A total of 60 mutual SDMs were identified in the three experimental tissues. Among them, 48 up-regulated and two down-regulated SDMs showed the same difference patterns. In silkworm larvae, superfluous amino acids are deaminized in the fat body and MG, thus producing ammonia, which is removed in three forms (Weihrauch and O'Donnell, 2021). Part of the ammonia is excreted in the form of ammonium salt by the Malpighian tubules (Weihrauch and O'Donnell, 2021), and a portion of the ammonia is stored as amides to provide amidogen for amino acid synthesis (Hirayama et al., 1997), or is involved in purine synthesis and eventually metabolized to uric acid or urea (Hirayama et al., 1996; Hiroko et al., 2016). Uric acid and urea, the end-product of amino acid metabolism, were significantly higher in all three tissues in the FF group than the ML group, possibly because of the higher urease activity of mulberry leaves (Hirayama et al., 1999). We speculated that urease was inactivated in the production and heat treatment of formula feed, thus impairing the metabolism of proteins, amino acids and other nitrogen-containing substances, which was consistent with a previous report (Tao et al., 2022). Many amino acids or small peptides including histidine, asparagine, homocitrulline and gamma-glutamylleucine were enriched in the FF tissues, in agreement with the above hypothesis. The difference trends for ascorbic acid were discrepant in three tissues: the levels were markedly lower in the MG and HL of the FF silkworms, but higher in the PSG. Ascorbic acid, also called vitamin C, is a crucial nutrient for the growth and development of silkworm larvae (Sayyad, 2020) and is obtained mainly from the diet. Thus, we inferred that the ascorbic acid supply was insufficient in the FF silkworm larvae, thus restricting the development of silkworms. The discrepant patterns of ascorbic acid in different tissues might be related to ascorbic acid metabolism, as observed for ascorbate and aldarate metabolism in the metabolic pathways enriched in the HL and PSG.

4.3 Metabolic pathways

In this study, the SDMs of different diets were found to be classified and involved mainly in the metabolism of amino acids and other nitrogen-contained intermediates, lipids, carbohydrates, vitamins, flavonoids and isoflavonoids. Some studies have found that insufficient vitamin supply; higher urea and uric acid content; and metabolic disorders related to amino acid, carbohydrate and lipid metabolism are the main discrepancies between silkworms fed ML and FF (Dong et al., 2017; Qin et al., 2020; Tao et al., 2022). To identify crucial pathways relating to the diet treatments, we put the mutually enriched pathways among three tissues to the first place. The PSG serves as the production locus for fibroin, a main component of silk (Shigematsu and Koyasako, 1962). Besides, the SDM amounts in the PSG were much higher than those in the MG and HL, thus illustrating that the metabolomic differences affected by the rearing method were highest in the PSG; therefore, our analysis was focused on the top three mutual pathways with the highest IPV in the PSG.

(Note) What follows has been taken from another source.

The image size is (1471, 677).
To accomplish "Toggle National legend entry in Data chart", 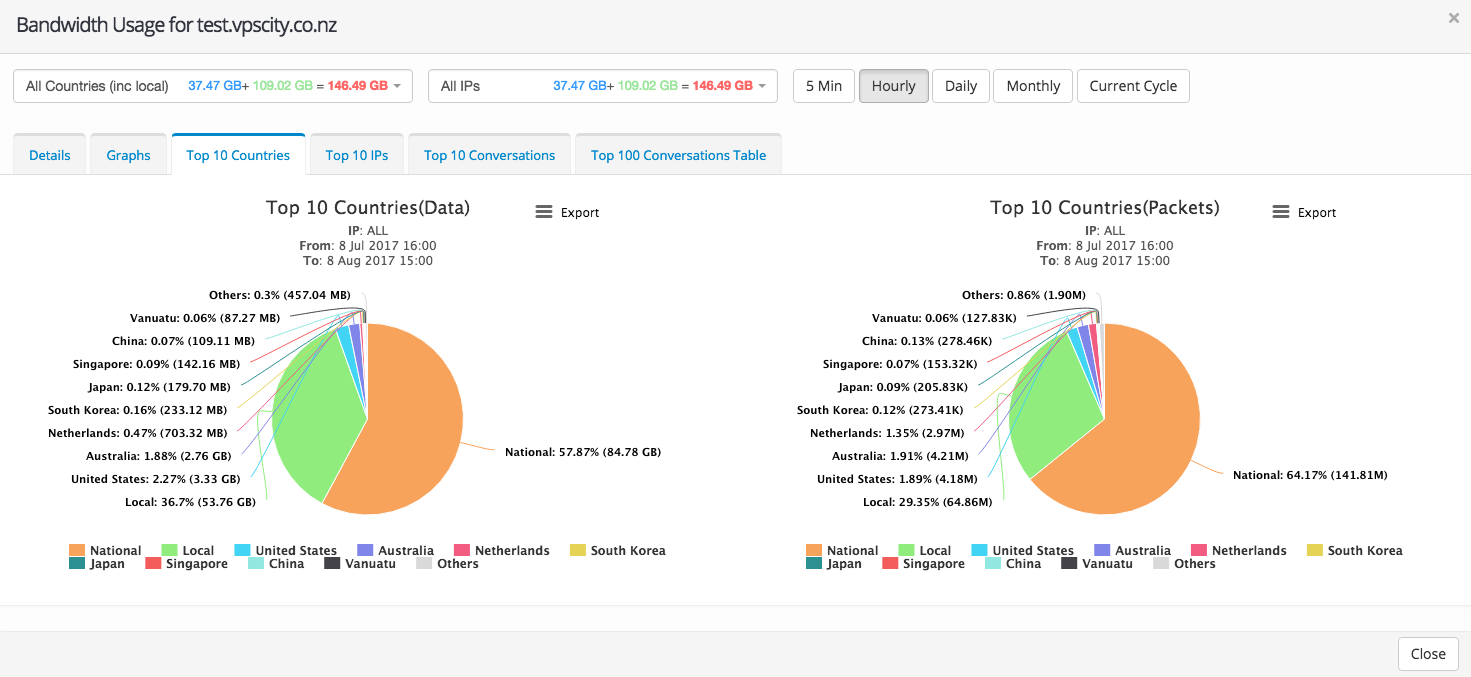I will click(x=105, y=550).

With the highest IPV, cysteine and methionine metabolism was enriched by ten SDMs in the PSG. The ten SDMs accounted for approximately one-third of the entire pathway. Notably, the log₂FC values revealed that all SDMs involved in cysteine and methionine metabolism were significantly higher in the FF group. Cysteine is derived from the diet or biosynthesis, with the latter source used serine as the substrate (KEGG Module: M00021, M00338). The serine content was indeed higher in the PSG of the FF silkworms. Serine is one of the four main components of silk (Kensuke et al., 1976). Given the biological function of the PSG, our results might indicate that the higher serine was not integrated into silk as expected but was metabolized into cysteine or other intermediates. This possibility is supported by the higher content of L-cystathionine, 2-oxobutanoate and L-homocysteine, which are intermediate products of serine metabolism in the cysteine and methionine metabolism pathway (KEGG PATHWAY: map00270). Thus, the above possibility might partly explain the contradictory finding of higher serine and lower silk performance traits in the FF silkworms. Methionine has been reported to be upregulated in silkworms reared on formula feed (Tao et al., 2022). As an essential amino acid, methionine cannot be synthesized by silkworms (Ito, 1967). Thus, we inferred that the higher content of methionine might have been derived from the diet or bacterial synthesis.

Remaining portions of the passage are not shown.